I manually started a parity check and immediately got errors:

Feb 3 11:31:59 WServer1 kernel: md: recovery thread: check P ...
Feb 3 11:32:00 WServer1 kernel: md: recovery thread: P incorrect, sector=2488
Feb 3 11:32:00 WServer1 kernel: md: recovery thread: P incorrect, sector=12720
Feb 3 11:32:00 WServer1 kernel: md: recovery thread: P incorrect, sector=14768
Feb 3 11:32:00 WServer1 kernel: md: recovery thread: P incorrect, sector=15792
Feb 3 11:32:00 WServer1 kernel: md: recovery thread: P incorrect, sector=16824
Feb 3 11:32:00 WServer1 kernel: md: recovery thread: P incorrect, sector=10680
Feb 3 11:32:00 WServer1 kernel: md: recovery thread: P incorrect, sector=24656
Feb 3 11:32:00 WServer1 kernel: md: recovery thread: P incorrect, sector=30192
Feb 3 11:32:00 WServer1 kernel: md: recovery thread: P incorrect, sector=39408
Feb 3 11:32:00 WServer1 kernel: md: recovery thread: P incorrect, sector=47264

Link to comment

I can do that, but I have figured out that there were two correcting parity checks run, and both reported a lot of errors (first time was a week ago), and the server was not rebooted between those two runs.  The latest non-correcting one I ran for a few minutes and aborted and it logged over 3k errors.   I realize now that my scheduled checks should not have correcting on, but they did.n.  So have have had repeat of this error.

 

So I can run two more back to back, will take over a day, but I am wondering if the above information confirms the issue?.   I suppose now that I have run two correcting ones already, that if I corrupted my data, it is probably already too late?  That's why my next addition will be a secondary parity drive...

 

Thanks again for any help!

 

Ross

Link to comment

So after rebooting the array I ran a correcting parity check and it corrected thousands of errors.  I have since run two non- correcting parity checks and they finished without errors. None of the drives have any SMART errors reported.  
 

After years of no parity errors, I’m contemplating about this situation.  The array is mostly a media file server and some backup storage, so not a lot of write activity.  
 

So when parity is “corrected”, I’m not sure I understand how it determines truth.  If there were drive errors, then I could see how I might figure out which drive was the source of error.   I’m assuming that either a data drive or the parity drive could develop an issue.  
 

So even in my small array I was thinking now that having a second parity drive might help figure out which drive has the “bad” data needing to be corrected.

 

I also saw discussions about an app that calculates a checksum that allows detection of file degradation aside from disk failure.

 

So my server seems fine now but I’m not sure I did not lose something…

 

Is a second parity drive a good idea?

 

Thanks for any guidance!

 

Ross

Link to comment

Thanks for the quick reply.
 

But is that assumption, that the data drives are always good, valid?  
 

Why do we believe the data drives are always valid and only the parity drive can be wrong?

 

Maybe the app that creates file checksums is the way to go…

 

It’s a little disconcerting to see over 500,000 errors need correction on a system that aside from auto updates of the software is just being read.   And the drives are old enough that failure is definitely getting to be more likely soon.

 

I’m not sure how I can validate that I do not have file corruption…

 

Thanks again for any information or suggestions.

 

Ross

Link to comment
14 minutes ago, Ross said:

Why do we believe the data drives are always valid and only the parity drive can be wrong?
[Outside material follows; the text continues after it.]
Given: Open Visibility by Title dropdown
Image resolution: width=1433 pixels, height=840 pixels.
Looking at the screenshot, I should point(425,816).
Because there if there is a problem on a drive there is no way to identify which one it might be.


 

17 minutes ago, Ross said:

 

I’m not sure how I can validate that I do not have corruption.
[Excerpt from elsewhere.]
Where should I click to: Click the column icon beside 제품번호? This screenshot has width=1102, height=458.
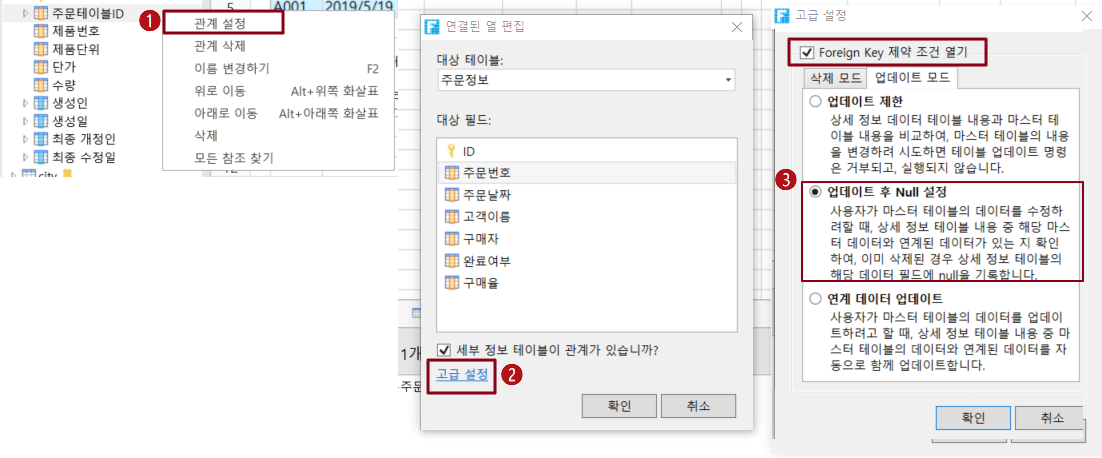click(x=40, y=31)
With modern drives the assumption is that they will return an error if they do not read a sector successfully, but it is possible that is not always the case.

 

checksums is the only way to be certain (either built into the file system or via an add on are the only way to validate this.

 

 

Link to comment

Got it.

 

I was thinking that a dual parity drive setup would allow the system to figure out which drive was the “odd man out”, and therefore the one drive needing to be corrected.  But that would not be true if the parity process had an issue and wrote the wrong parity to both parity drives.

 

I think I’m going to look at that file checksum program to see if that is the way to go.  
 

What is the theoretical cause of a stable array (for years) developing over 500,000 parity errors in one week?

 

Ross

Link to comment
  • 1 year later...
On 2/6/2022 at 3:01 PM, itimpi said:

When ‘correcting’ parity the assumption is that the data drives are good and parity needs to be updated to match.   This is the same whether you have single or dual parity, in neither case is a problem drive identifiable as the cause of a parity error.

Hello, 

Came across parity sync errors as well
There are no disk errors at the moment.
I am having concerns pinpointing what may be the cause of this.

 

I did run into a concern last weekend when updating a plugin

  • the GUI download halted.
  • I performed a clean shutdown of the server
  • rebooted the server
  • the USB /sda was erroring or corrupted (server would not boot)
  • I pulled the USB and restored my backup on a WinOS system
  • booted the server and ran a parity check
  • the first run saw 2 errors
  • yesterdays scheduled run sees 592 errors

image.png.ce339bd32979c8cc1661363999037994.png
 

Wondering if I should be concerned with this, or where the errors are. 
Are they possible sync errors? 

Looking forward to some clarification.

Thank you kindly,

Cheers

diagnostics-20230303-0705.zip

Link to comment
On 3/3/2023 at 7:43 AM, JorgeB said:

Yes, run another check and post new diags if new errors are found.

Hello,

Appreciate the prompt follow-up.
I will kick off another parity sync, or possibly wait for the next monthly scheduled sync to see how things pan out.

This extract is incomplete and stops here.